(Beginning of DATA FOR THE TASK)

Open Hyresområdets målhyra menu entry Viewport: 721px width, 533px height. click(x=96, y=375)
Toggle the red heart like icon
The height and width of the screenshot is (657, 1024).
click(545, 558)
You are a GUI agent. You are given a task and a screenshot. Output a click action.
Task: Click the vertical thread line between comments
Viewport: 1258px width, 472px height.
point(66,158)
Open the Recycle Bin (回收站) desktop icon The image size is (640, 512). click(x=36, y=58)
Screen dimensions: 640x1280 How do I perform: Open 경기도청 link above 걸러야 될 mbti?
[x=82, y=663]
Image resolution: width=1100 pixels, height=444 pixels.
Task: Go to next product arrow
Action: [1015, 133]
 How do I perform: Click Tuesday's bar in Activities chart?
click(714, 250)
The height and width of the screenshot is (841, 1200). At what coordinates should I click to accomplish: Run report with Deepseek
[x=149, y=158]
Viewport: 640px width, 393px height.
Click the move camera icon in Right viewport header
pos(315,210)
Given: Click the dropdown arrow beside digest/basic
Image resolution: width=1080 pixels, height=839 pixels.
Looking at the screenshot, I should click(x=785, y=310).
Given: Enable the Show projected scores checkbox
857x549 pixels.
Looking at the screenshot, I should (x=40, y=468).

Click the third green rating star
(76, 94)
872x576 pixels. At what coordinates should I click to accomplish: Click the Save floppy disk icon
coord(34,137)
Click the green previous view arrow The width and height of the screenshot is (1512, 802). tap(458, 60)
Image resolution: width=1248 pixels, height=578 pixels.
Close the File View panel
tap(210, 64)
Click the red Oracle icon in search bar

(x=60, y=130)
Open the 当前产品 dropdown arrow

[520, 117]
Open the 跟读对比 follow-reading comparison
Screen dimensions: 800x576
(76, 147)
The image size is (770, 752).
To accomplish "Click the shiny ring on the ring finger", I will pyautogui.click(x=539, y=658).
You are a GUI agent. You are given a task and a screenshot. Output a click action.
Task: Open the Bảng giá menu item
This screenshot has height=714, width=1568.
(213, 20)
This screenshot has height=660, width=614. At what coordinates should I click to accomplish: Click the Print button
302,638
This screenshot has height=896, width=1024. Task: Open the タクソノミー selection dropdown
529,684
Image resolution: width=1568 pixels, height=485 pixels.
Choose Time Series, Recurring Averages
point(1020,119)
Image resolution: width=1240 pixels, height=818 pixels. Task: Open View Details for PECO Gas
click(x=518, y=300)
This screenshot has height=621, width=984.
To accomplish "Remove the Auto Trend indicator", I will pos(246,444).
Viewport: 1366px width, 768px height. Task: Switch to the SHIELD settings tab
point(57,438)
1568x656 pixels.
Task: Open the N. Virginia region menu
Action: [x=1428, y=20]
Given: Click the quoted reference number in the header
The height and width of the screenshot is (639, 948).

(End of DATA FOR THE TASK)

*EXERCISE:* Working from the material above, reproduce it in full and unchanged.

*WRITTEN RESPONSE:*
Open Hyresområdets målhyra menu entry Viewport: 721px width, 533px height. click(x=96, y=375)
Toggle the red heart like icon
The height and width of the screenshot is (657, 1024).
click(545, 558)
You are a GUI agent. You are given a task and a screenshot. Output a click action.
Task: Click the vertical thread line between comments
Viewport: 1258px width, 472px height.
point(66,158)
Open the Recycle Bin (回收站) desktop icon The image size is (640, 512). click(x=36, y=58)
Screen dimensions: 640x1280 How do I perform: Open 경기도청 link above 걸러야 될 mbti?
[x=82, y=663]
Image resolution: width=1100 pixels, height=444 pixels.
Task: Go to next product arrow
Action: [1015, 133]
 How do I perform: Click Tuesday's bar in Activities chart?
click(714, 250)
The height and width of the screenshot is (841, 1200). At what coordinates should I click to accomplish: Run report with Deepseek
[x=149, y=158]
Viewport: 640px width, 393px height.
Click the move camera icon in Right viewport header
pos(315,210)
Given: Click the dropdown arrow beside digest/basic
Image resolution: width=1080 pixels, height=839 pixels.
Looking at the screenshot, I should click(x=785, y=310).
Given: Enable the Show projected scores checkbox
857x549 pixels.
Looking at the screenshot, I should (x=40, y=468).

Click the third green rating star
(76, 94)
872x576 pixels. At what coordinates should I click to accomplish: Click the Save floppy disk icon
coord(34,137)
Click the green previous view arrow The width and height of the screenshot is (1512, 802). tap(458, 60)
Image resolution: width=1248 pixels, height=578 pixels.
Close the File View panel
tap(210, 64)
Click the red Oracle icon in search bar

(x=60, y=130)
Open the 当前产品 dropdown arrow

[520, 117]
Open the 跟读对比 follow-reading comparison
Screen dimensions: 800x576
(76, 147)
The image size is (770, 752).
To accomplish "Click the shiny ring on the ring finger", I will pyautogui.click(x=539, y=658).
You are a GUI agent. You are given a task and a screenshot. Output a click action.
Task: Open the Bảng giá menu item
This screenshot has height=714, width=1568.
(213, 20)
This screenshot has height=660, width=614. At what coordinates should I click to accomplish: Click the Print button
302,638
This screenshot has height=896, width=1024. Task: Open the タクソノミー selection dropdown
529,684
Image resolution: width=1568 pixels, height=485 pixels.
Choose Time Series, Recurring Averages
point(1020,119)
Image resolution: width=1240 pixels, height=818 pixels. Task: Open View Details for PECO Gas
click(x=518, y=300)
This screenshot has height=621, width=984.
To accomplish "Remove the Auto Trend indicator", I will pos(246,444).
Viewport: 1366px width, 768px height. Task: Switch to the SHIELD settings tab
point(57,438)
1568x656 pixels.
Task: Open the N. Virginia region menu
Action: [x=1428, y=20]
Given: Click the quoted reference number in the header
The height and width of the screenshot is (639, 948).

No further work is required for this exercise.